The Protection of Freedoms Act, which will enable men to wipe the records of thousands of convictions for consensual gay sex under now-repealed laws, has received Royal Assent today.

The promise to disregard the convictions and wipe criminal records was announced by David Cameron on PinkNews.co.uk before last year’s election.

An estimated 16,000 convictions could now be eligible for removal from police records along with malicious convictions for “loitering with intent”.

The amendments were first announced following a question submitted by a PinkNews.co.uk reader in a Questions and Answer session with Prime Minister David Cameron ahead of the 2010 General Election which saw him take office.

Men may now apply to the Secretary of State to disregard convictions under section 12 of the Sexual Offences Act 1956, the offence of buggery, under section 13 of that Act, covering gross indecency between men and under section 61 of the Offences against the Person Act 1861, which governed “the abominable Crime of Buggery, committed either with Mankind or with any Animal”, as long as those involved were over the age of 16 and the action would not now be regarded as an offence.

In 1994, the age of consent for gay men was reduced from 21 to 18, and in 2000, it was reduced further to 16, equalising with the age of consent for straight people.

However, the change in that law was not retroactive, so there also remained a number of people required to disclose a criminal record for a sexual offence, despite the action that they took part in having subsequently become legal.

Convictions needed to be disclosed when applying for certain jobs and for volunteering in hospitals or with children as they had to be listed on a person’s Criminal Records Bureau certificate.

Mr Cameron had written on PinkNews.co.uk in April 2010: “We will change the law so that any past convictions for consensual homosexual sexual activities, which have since become lawful, will be treated as spent, and will not be disclosed on a criminal record check when applying for a job. This is a question of justice – and it’s right that we should change the law and wipe the slate clean.”

Peter Tatchell told PinkNews.co.uk today: “It’s estimated that over the last century in the region of 100,000 men in the UK were convicted of consenting same-sex offences that were not crimes between heterosexual men and women. Many had their lives ruined, including serving prison sentences, losing their jobs and suffering rejection by their families.

“This reform is welcome but it will come too late for many of the victims of Britain’s homophobic laws. It’s astonishing to think that the King Henry VIII anti-buggery law and the Oscar Wilde gross indecency law were only repealed in 2003.”

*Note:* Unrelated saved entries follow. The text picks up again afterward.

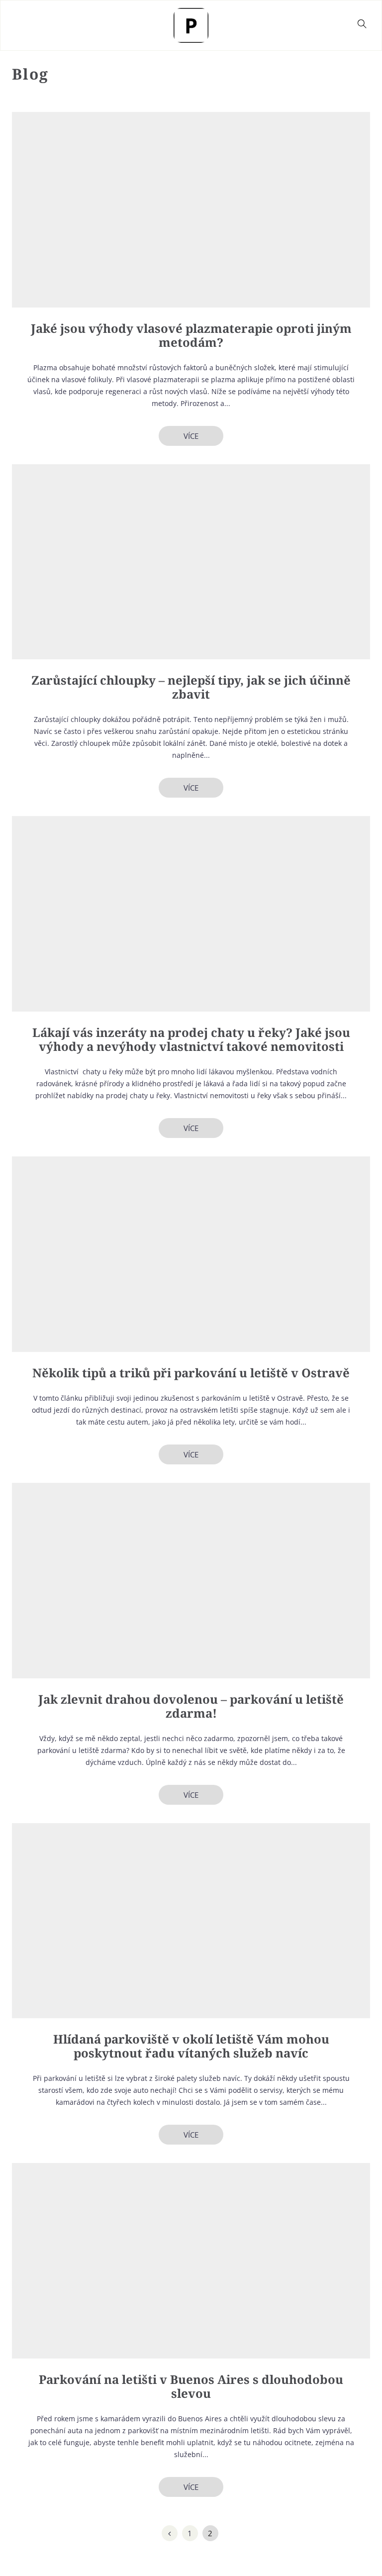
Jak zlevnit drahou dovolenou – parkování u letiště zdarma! (191, 1706)
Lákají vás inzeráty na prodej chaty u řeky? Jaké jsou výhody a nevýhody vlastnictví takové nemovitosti (191, 1039)
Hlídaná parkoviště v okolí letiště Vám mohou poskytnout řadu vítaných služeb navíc (191, 2046)
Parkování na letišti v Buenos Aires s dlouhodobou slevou (191, 2386)
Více (191, 436)
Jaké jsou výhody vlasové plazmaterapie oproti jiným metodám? (191, 335)
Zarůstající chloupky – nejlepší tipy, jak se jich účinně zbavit (191, 687)
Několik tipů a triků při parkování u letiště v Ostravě (191, 1372)
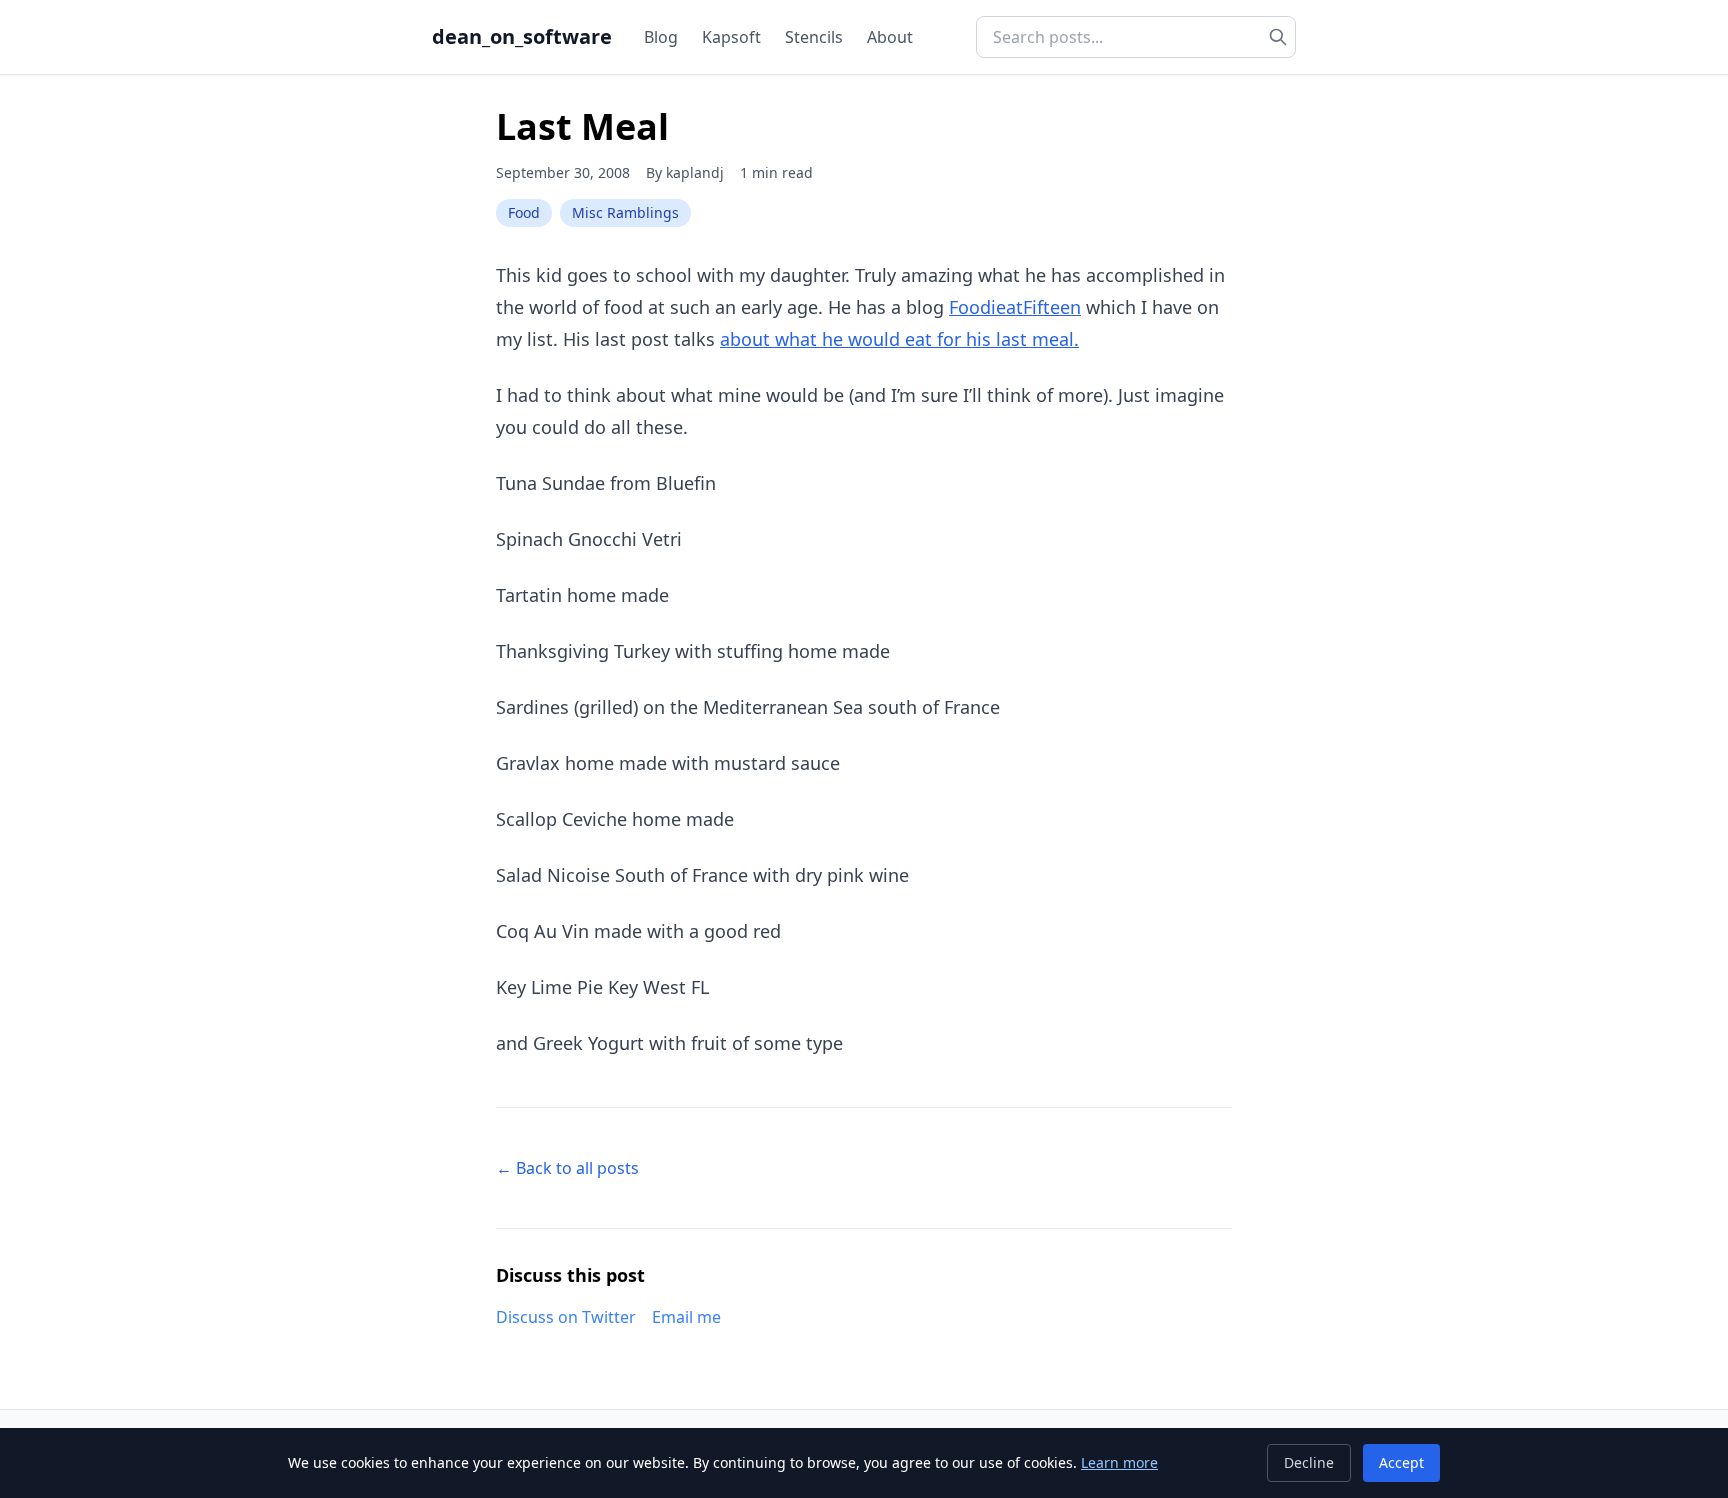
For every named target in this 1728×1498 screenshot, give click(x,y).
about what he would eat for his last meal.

Ben Summerskill, Chief Executive of Stonewall, which gave evidence to the Public Bill Committee considering the Protection of Freedoms Bill, said today: “Victorian morality has absolutely no place in 21st-century Britain.

“We know of many gay men with homophobic convictions on their records who have been dissuaded from looking for work or volunteering their time to good causes. They will be delighted by this important new law, which will help many men look forward to a brighter future. We hope the new measures will now be implemented as quickly as possible.”

Chair of LGBT+ Liberal Democrats, Adrian Trett said: “The Protection of Freedoms Act is a major win for the LGBT rights.

“Gay and bisexual men who were convicted for acts that are now perfectly legal will finally be able to get them deleted from their criminal records. It marks the end of the overhang from a bygone era when being gay was still criminalised.

“It shows the determination of the Liberal Democrats and the Coalition Government to do the right thing. The march for equal rights is not over yet but with today’s news and the consultation on how to introduce equal marriage, we’re steadily chipping away at the final hurdles.”